This script acts as an autonomous Data Analyst agent. It connects to a PostgreSQL database, accepts natural language questions (in Turkish), generates SQL queries using a local LLM (Ollama), executes them, and provides reports with visualizations.

FEATURES:
    - Text-to-SQL conversion using local LLMs (via Ollama).
    - Self-Correction Mechanism: Retries and fixes SQL queries if execution fails.
    - Dynamic Schema Extraction: Automatically understands database structure.
    - Few-Shot Learning: Remembers successful queries to improve future accuracy.
    - Dual Interface: Works via Console (CLI) or Telegram Bot.
    - Automated Visualization: Generates Line, Bar, or Pie charts based on data type.

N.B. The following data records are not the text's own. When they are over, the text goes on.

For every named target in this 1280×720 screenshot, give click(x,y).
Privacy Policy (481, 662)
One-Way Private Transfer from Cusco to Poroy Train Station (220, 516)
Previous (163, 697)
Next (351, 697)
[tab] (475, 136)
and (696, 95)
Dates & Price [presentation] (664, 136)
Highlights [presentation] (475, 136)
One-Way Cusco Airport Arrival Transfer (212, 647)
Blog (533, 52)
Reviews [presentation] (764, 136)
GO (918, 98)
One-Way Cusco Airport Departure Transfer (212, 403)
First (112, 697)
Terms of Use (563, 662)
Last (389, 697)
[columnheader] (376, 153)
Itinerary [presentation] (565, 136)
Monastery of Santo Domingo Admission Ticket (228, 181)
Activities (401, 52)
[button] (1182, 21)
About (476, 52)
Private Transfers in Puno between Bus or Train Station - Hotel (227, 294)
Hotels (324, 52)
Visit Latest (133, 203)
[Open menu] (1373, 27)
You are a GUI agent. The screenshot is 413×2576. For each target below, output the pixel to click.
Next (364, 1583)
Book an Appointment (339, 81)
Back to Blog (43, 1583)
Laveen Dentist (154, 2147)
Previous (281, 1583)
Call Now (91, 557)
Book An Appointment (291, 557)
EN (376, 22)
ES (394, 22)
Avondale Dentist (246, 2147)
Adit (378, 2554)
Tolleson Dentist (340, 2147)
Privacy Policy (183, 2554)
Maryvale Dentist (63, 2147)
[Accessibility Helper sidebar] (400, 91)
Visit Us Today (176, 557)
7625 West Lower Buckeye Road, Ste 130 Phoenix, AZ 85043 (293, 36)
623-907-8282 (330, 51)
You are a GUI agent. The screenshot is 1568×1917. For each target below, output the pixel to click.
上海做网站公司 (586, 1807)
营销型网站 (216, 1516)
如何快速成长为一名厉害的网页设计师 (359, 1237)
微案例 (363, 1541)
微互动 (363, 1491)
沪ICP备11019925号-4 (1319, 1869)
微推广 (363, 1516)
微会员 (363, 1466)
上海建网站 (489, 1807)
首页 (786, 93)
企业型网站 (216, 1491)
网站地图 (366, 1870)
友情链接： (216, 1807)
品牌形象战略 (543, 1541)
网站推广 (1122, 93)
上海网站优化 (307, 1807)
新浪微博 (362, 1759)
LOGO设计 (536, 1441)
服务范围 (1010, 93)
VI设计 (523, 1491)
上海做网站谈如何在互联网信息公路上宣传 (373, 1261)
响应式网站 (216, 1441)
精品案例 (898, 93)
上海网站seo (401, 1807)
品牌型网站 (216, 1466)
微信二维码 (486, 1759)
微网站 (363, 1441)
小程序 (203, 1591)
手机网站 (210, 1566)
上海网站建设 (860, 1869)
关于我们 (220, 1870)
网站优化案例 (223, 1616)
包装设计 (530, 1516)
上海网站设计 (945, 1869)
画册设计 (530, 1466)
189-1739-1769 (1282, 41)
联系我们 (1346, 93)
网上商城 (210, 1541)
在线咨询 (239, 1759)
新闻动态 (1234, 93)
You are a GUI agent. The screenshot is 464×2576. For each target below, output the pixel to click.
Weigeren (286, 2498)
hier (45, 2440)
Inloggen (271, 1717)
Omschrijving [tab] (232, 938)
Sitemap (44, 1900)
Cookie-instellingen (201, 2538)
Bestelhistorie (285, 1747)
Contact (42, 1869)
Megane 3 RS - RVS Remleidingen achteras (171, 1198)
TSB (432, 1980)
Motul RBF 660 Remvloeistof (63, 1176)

Note: Large Language Models were assisted in refactoring the code structure and enriching the documentation comments for better readability.

In [1]:
import subprocess
import time
import os

!sudo apt-get update && sudo apt-get install -y zstd

!curl -fsSL https://ollama.com/install.sh | sh

ollama_path = "/usr/local/bin/ollama"

if not os.path.exists(ollama_path):
    ollama_path = "/usr/bin/ollama"

process = subprocess.Popen([ollama_path, "serve"], stdout=subprocess.PIPE, stderr=subprocess.PIPE)

time.sleep(5)

!ollama pull qwen3-coder:30b

Get:1 https://cloud.r-project.org/bin/linux/ubuntu jammy-cran40/ InRelease [3,632 B]
Get:2 https://developer.download.nvidia.com/compute/cuda/repos/ubuntu2204/x86_64  InRelease [1,581 B]
Get:3 https://cli.github.com/packages stable InRelease [3,917 B]               
Get:4 https://r2u.stat.illinois.edu/ubuntu jammy InRelease [6,555 B]           
Hit:5 http://archive.ubuntu.com/ubuntu jammy InRelease                         
Get:6 http://security.ubuntu.com/ubuntu jammy-security InRelease [129 kB]      
Get:7 http://archive.ubuntu.com/ubuntu jammy-updates InRelease [128 kB]        
Get:8 https://developer.download.nvidia.com/compute/cuda/repos/ubuntu2204/x86_64  Packages [2,302 kB]
Get:9 https://cli.github.com/packages stable/main amd64 Packages [354 B]       
Get:10 https://ppa.launchpadcontent.net/deadsnakes/ppa/ubuntu jammy InRelease [18.1 kB]
Get:11 https://r2u.stat.illinois.edu/ubuntu jammy/main all Packages [9,619 kB] 
Get:12 https://ppa.launchpadcontent.net/graphics-drivers/ppa/ub

In [2]:
!pip install ollama

Collecting ollama
  Downloading ollama-0.6.1-py3-none-any.whl.metadata (4.3 kB)
Downloading ollama-0.6.1-py3-none-any.whl (14 kB)
Installing collected packages: ollama
Successfully installed ollama-0.6.1


In [3]:
import logging
import io
import sys
import pandas as pd
import ollama
from sqlalchemy import create_engine, text, inspect
from matplotlib.figure import Figure
import matplotlib


matplotlib.use('Agg')

In [4]:
import subprocess
import time
from sqlalchemy import create_engine, text

print("🛠️ Installing and starting PostgreSQL...")
!sudo apt-get update > /dev/null
!sudo apt-get install -y postgresql postgresql-contrib > /dev/null
!service postgresql start

print("🔑 Setting user password...")
!sudo -u postgres psql -c "ALTER USER postgres PASSWORD 'PASSWORD';"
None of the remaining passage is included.